T0 = feedback(G,CLQG,+1);
T1 = getIOTransfer(CL1,'d','y');
impulse(T0,T1,5)
title('Response to impulse disturbance d')
legend('LQG optimal','2nd-order LQG')

Passive LQG Controller

We used an approximate model of the beam to design these two controllers. A priori, there is no guarantee that these controllers will perform well on the real beam. However, we know that the beam is a passive physical system and that the negative feedback interconnection of passive systems is always stable. So if $-C(s)$ is passive, we can be confident that the closed-loop system will be stable.

The optimal LQG controller is not passive. In fact, its relative passive index is infinite because $1-CLQG$ is not even minimum phase.

getPassiveIndex(-CLQG)
ans =

   Inf

This is confirmed by its Nyquist plot.

nyquist(-CLQG)

Using systune, you can re-tune the second-order controller with the additional requirement that $-C(s)$ should be passive. To do this, create a passivity tuning goal for the open-loop transfer function from yn to u (which is $C(s)$). Use the "WeightedPassivity" goal to account for the minus sign.

R2 = TuningGoal.WeightedPassivity({'yn'},{'u'},-1,1);
R2.Openings = 'u';

Now re-tune the closed-loop model CL1 to minimize the LQG objective $J$ subject to $-C(s)$ being passive. Note that the passivity goal R2 is now specified as a hard constraint.

[CL2,J2,g] = systune(CL1,R1,R2);
Final: Soft = 0.478, Hard = 1, Iterations = 37

The tuner achieves the same $J$ value as previously, while enforcing passivity (hard constraint less than 1). Verify that $-C(s)$ is passive.

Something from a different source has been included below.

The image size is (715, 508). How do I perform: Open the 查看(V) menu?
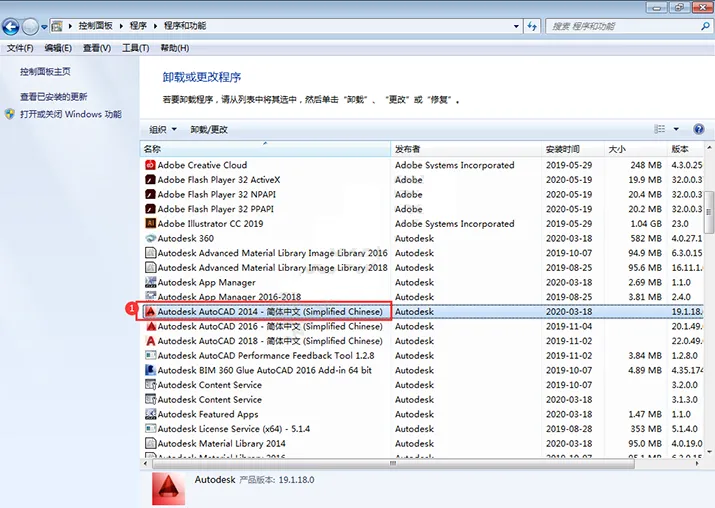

C2 = getBlockValue(CL2,'C');
passiveplot(-C2)

The improvement over the LQG-optimal controller is most visible in the Nyquist plot.

nyquist(-CLQG,-C2)
legend('LQG optimal','2nd-order passive LQG')

Finally, compare the impulse responses from $d$ to $y$.

T2 = getIOTransfer(CL2,'d','y');
impulse(T0,T2,5)
title('Response to impulse disturbance d')
legend('LQG optimal','2nd-order passive LQG')

Using systune, you designed a second-order passive controller with near-optimal LQG performance.